All preliminary test animals appeared active and healthy. Very slight erythema (score of 1) was evident at two test sites on Day 3. All test and control animals in the main test appeared active and healthy throughout the study. In the main test, five mice from the test groups, two mice from the vehicle control group, and one mouse from the positive control group lost body weight during the study. All other mice gained body weight during the study.

No dermal irritation was observed for any of the vehicle control sites Group 1 (Vehicle Control-AOO). No dermal irritation was observed for any of the test sites in animals in the test material treated groups (10%, 25%, 50%, and 100% w/w). In Group 2 (Positive Control—25% HCA in AOO), very slight erythema (score of 1) was evident at four positive control sites on Day 2, at all sites on Day 3 and at four sites on Day 6. Slight edema (score of 1) was present at two sites on Day 6.
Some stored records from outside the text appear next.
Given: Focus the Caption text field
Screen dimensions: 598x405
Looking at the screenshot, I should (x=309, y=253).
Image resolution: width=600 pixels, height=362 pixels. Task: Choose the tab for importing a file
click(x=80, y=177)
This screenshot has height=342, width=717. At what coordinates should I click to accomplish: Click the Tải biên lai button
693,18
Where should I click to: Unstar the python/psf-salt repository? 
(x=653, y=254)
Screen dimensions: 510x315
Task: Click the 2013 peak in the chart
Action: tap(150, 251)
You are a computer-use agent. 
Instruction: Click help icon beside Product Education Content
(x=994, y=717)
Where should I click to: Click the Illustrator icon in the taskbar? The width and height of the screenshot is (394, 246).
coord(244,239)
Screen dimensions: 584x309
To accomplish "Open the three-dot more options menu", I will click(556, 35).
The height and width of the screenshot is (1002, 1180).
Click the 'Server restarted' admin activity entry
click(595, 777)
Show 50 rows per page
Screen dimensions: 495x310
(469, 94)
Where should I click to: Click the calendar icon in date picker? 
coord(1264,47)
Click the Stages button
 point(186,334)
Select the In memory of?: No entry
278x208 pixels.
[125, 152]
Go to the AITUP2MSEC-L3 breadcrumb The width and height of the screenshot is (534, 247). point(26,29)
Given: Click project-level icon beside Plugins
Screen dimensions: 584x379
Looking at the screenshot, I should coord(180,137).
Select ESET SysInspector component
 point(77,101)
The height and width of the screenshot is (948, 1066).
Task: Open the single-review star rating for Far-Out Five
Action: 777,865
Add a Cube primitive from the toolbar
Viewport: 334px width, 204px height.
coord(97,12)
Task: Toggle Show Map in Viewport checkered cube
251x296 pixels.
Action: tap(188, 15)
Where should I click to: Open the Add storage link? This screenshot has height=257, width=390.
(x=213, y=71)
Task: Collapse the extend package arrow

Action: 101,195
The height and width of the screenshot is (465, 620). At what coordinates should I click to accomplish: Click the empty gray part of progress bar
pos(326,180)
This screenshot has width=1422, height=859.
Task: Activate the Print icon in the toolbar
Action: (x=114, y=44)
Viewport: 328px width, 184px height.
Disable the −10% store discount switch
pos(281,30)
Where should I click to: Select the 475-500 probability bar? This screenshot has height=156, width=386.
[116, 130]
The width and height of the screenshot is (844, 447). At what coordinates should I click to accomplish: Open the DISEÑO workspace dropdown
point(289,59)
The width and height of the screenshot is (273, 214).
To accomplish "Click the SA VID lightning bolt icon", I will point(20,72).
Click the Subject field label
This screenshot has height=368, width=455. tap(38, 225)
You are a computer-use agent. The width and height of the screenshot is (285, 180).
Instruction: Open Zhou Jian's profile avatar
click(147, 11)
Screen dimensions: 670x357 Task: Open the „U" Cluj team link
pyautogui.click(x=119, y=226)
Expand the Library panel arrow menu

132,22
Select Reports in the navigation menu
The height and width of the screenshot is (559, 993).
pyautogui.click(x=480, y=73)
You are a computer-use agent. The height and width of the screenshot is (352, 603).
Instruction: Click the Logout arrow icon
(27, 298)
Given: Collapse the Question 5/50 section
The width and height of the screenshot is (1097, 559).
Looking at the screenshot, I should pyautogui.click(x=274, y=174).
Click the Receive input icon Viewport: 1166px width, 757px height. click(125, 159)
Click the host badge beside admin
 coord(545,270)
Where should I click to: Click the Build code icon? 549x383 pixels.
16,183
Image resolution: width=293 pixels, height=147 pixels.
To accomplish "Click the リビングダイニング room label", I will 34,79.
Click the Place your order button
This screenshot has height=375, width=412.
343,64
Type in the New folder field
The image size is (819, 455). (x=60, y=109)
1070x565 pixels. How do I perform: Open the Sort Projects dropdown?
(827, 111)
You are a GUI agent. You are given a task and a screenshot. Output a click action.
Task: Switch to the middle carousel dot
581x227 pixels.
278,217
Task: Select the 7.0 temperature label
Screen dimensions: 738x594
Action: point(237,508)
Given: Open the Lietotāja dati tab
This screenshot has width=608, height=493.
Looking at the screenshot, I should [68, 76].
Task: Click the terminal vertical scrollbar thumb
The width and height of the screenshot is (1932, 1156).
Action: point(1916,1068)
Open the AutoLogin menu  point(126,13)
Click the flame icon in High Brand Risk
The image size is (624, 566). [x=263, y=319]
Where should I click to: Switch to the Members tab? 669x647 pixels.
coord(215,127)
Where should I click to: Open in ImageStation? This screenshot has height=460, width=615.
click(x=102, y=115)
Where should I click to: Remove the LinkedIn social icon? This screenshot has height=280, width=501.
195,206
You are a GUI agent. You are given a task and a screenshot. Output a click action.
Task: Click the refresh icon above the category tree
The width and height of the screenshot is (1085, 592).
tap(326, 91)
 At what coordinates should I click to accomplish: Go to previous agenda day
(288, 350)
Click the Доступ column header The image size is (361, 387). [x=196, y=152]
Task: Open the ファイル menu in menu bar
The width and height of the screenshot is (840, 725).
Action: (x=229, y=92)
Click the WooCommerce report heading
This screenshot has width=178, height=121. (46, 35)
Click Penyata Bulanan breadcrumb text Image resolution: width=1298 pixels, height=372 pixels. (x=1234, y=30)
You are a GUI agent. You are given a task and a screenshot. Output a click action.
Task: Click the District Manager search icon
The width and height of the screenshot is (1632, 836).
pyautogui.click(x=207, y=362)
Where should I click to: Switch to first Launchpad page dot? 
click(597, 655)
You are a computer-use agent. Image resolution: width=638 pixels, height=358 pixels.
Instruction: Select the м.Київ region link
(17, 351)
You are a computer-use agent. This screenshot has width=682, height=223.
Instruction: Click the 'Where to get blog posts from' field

Treatment of mice with 10%, 25%, 50% and 100% of Santicizer Platinum P-1700 resulted in stimulation index values of 0.64, 1.14, 1.21, and 1.09, respectively. As a stimulation index (SI) of less than 3.0 was observed in all the treatment groups, the test substance was not considered positive for a dermal sensitization potential. The positive control (HCA) at 25% produced a dermal sensitization response in mice (SI =5.57). Therefore, the LLNA test system was valid for this study with Santicizer Platinum P-1700. The EC₃ value was not calculated since all dose levels induced a stimulation index of less than 3.0.

Based on the results observed, the test material Santicizer Platinum P-1700 was not considered to be a contact dermal sensitizer in the mouse local lymph node assay.